START Passage to read

Maddin, Hillary C., Arjan Mann, and  Brian Hebert. "Varanopid from the Carboniferous of Nova Scotia reveals  evidence of parental care in amniotes." Nature Ecology & Evolution 4.1 (2020): 50-56.

The gang discusses two papers that look at the complicated path tetrapods took to getting on land. The first paper looks at a more derived stem tetrapod that went back into the water, and the second paper uses trace fossils to investigate the foodweb of a community dominated by some early tetrapods. Meanwhile, Amanda has a friend over, James knows how to be silent, and Curt teaches everyone that things continue to exist even when we don’t see them.

Up-Goer Five (Curt Edition):

Our friends talk about two animals that are great great great great great great father and mother to all of the animals that are on the land. But these animals did not all make their way on to the land in a simple way. The first paper looks at an animal that looks like it went back into water. This animal has all of the parts that you need to live well in the water, even though it also has parts from animals that would be on the land, or at least spending some time on the land. This means that the way on to the land has a lot more steps forward and back than we like to think.

The second paper looks at the places these animals were living in and tries to use the parts that are around and how they were hurt to see what may have been eating what. People have thought that these animals went on to the land to get away from things that might have been eating them. This paper shows that those animals might have been the things that were eating other animals. It seems like being one of these animals that lives in the water was a pretty good way to live.

References:

Robin, Ninon, et al. "Vertebrate  predation in the Late Devonian evidenced by bite traces and  regurgitations: implications within an early tetrapod freshwater  ecosystem." Papers in Palaeontology 8.4 (2022): e1460.

Stewart, Thomas A., et al. "A new elpistostegalian from the Late Devonian of the Canadian Arctic." Nature 608.7923 (2022): 563-568.

The gang discusses two papers that look at the evolutionary changes occurring in early synapsids. The first paper suggests that some synapsids may have evolved a mammal-like walking gate and respiration earlier than we expected, and the other paper uses the inner ear of synapsids to infer body temperature. Meanwhile, James is adapting to a new environment, Amanda drinks some “tea”, and Curt gives acronym advice.

END Passage to read
START Data for review

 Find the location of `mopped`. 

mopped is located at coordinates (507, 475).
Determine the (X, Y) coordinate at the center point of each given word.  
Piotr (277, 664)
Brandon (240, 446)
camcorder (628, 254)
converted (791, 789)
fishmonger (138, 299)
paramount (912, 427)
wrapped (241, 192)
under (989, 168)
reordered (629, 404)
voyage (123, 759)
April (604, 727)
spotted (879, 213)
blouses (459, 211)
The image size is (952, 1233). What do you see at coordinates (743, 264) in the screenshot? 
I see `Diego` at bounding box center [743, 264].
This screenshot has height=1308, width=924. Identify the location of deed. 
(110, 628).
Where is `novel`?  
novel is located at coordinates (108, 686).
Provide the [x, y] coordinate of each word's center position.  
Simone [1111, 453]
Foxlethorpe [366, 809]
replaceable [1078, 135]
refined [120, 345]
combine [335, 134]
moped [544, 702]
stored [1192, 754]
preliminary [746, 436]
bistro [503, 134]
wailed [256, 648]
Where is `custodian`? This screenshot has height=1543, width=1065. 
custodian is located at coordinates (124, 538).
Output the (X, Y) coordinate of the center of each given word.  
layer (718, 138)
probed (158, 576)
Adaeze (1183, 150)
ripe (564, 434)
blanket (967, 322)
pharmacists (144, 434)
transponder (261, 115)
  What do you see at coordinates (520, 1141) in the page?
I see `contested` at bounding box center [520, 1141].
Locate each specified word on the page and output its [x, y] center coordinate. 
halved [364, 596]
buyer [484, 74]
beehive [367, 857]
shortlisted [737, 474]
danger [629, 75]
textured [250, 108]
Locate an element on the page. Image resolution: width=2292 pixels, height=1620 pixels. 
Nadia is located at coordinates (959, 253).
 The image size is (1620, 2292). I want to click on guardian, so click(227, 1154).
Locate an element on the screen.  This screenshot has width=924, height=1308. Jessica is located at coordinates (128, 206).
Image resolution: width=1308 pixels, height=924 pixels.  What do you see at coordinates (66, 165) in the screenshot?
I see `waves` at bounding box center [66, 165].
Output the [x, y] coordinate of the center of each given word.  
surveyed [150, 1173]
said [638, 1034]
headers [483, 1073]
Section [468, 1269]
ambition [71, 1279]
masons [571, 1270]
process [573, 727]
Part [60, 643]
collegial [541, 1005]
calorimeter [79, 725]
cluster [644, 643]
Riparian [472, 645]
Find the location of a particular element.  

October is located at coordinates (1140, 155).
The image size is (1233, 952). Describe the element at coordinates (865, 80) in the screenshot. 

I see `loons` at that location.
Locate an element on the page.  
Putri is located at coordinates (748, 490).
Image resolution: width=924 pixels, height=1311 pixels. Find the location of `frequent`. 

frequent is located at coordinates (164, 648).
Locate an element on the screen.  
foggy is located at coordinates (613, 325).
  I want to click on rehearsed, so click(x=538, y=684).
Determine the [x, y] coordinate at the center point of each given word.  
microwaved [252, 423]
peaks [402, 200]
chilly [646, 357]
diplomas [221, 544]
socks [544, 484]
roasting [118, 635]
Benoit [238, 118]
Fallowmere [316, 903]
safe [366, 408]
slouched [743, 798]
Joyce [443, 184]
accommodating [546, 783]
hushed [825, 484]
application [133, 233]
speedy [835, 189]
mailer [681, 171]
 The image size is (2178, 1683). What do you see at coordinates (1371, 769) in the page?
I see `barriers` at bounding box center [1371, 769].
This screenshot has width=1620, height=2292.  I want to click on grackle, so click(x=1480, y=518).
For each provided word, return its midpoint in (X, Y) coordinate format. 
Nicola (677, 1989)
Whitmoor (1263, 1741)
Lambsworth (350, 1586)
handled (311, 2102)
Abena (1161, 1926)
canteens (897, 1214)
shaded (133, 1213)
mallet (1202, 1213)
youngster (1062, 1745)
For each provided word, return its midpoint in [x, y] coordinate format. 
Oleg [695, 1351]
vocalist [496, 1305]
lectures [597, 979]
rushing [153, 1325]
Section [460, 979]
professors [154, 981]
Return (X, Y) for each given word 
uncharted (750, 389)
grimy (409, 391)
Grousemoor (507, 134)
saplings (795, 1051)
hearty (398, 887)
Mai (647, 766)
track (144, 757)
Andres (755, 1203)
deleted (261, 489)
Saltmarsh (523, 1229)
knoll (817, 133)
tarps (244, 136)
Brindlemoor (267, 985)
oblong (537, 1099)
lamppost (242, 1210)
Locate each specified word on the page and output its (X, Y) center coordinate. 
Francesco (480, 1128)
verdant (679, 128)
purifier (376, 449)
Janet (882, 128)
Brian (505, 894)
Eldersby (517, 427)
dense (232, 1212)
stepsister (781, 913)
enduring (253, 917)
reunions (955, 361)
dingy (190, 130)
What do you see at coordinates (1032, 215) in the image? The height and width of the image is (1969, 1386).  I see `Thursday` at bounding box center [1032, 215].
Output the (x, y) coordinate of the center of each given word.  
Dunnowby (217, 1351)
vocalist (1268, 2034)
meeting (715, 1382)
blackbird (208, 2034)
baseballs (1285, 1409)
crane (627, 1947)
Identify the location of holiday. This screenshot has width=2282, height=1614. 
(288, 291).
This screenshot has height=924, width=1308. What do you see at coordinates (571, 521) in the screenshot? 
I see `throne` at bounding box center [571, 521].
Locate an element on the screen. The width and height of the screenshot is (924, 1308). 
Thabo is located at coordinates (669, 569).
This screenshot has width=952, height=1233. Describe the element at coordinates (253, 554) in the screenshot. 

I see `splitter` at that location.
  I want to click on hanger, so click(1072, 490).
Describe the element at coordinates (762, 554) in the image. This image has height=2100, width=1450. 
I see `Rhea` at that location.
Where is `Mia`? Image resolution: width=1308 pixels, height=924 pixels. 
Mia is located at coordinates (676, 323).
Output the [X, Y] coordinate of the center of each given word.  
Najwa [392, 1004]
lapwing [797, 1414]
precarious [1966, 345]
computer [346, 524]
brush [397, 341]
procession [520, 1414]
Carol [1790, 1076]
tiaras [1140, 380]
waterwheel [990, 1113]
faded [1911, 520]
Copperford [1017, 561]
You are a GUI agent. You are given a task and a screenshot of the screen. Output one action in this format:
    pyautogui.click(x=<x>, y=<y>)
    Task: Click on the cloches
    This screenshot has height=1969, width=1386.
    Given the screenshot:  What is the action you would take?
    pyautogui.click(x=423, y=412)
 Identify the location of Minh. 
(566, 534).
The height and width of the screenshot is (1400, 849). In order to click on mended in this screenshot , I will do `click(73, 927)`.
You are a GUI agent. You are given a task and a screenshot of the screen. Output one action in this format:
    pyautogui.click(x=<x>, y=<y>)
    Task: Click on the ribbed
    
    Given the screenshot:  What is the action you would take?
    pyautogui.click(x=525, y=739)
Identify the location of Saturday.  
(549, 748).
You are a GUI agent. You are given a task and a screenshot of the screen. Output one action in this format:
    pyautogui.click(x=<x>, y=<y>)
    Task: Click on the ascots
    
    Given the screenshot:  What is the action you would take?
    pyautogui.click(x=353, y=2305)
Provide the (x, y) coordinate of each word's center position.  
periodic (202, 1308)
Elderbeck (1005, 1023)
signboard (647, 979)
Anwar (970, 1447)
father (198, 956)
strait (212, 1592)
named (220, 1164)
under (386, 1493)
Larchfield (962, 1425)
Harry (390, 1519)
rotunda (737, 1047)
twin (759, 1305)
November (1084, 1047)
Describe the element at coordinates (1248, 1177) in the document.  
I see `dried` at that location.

END Data for review

§ Required work:
a) Answer the following questions using the paleontology episode notes.
(i) In which journal was the Stewart et al. paper on a new elpistostegalian published?
(ii) What does the second paper on early tetrapods use to investigate the foodweb?
(iii) What part of synapsids does one paper use to infer body temperature?
b) Quote the paleontology episode notes between "Robin, Ninon, et" and "8.4 (2022): e1460.", inclusive.
c) Continue the paleontology episode notes from where they stop.

§ Expected results:
a)
(i) Nature
(ii) Trace fossils
(iii) The inner ear

b)
Robin, Ninon, et al. "Vertebrate  predation in the Late Devonian evidenced by bite traces and  regurgitations: implications within an early tetrapod freshwater  ecosystem." Papers in Palaeontology 8.4 (2022): e1460.

c)
Up-Goer Five (Curt Edition):

Our friends talk about two papers that look at animals which are not the animals today with hair and warm blood but are part of the group that is brother and sister to those animals. These animals were around a long long time ago. These papers show that some of the things we see in animals with hair and warm blood today also happened in some of these other animals too. The first paper looks at a hard part inside the chest of these other animals. Most of these other animals have a hard part that is very different from the one we see in the animals with hair and warm blood. However, on group of these other animals seems to have a hard part that looks a lot like the ones we see today in animals with hair. This hard part is important for how we breathe and also how we move. This means that this group may have walked and breathed like the animals who have hair today, even though animals with hair got this hard part much later.

The second paper looks at the ear to see how warm the blood is for these other animals that are not animals with hair but are part of the group. This paper uses the water stuff in the ear to try and figure out how warm these animals would be. They look at the ear for a lot of dead animals from this group, as well as animals around today that we can see how warm they are. When they use what they find today on the very old dead animals, they see that there is a point in the past of these animals where they start to really get warm. This is still earlier in the group than our animals we have around today with hair that are warm.

References:

Bendel, Eva-Maria, et al. "The  earliest segmental sternum in a Permian synapsid and its implications  for the evolution of mammalian locomotion and ventilation." Scientific Reports 12.1 (2022): 1-9.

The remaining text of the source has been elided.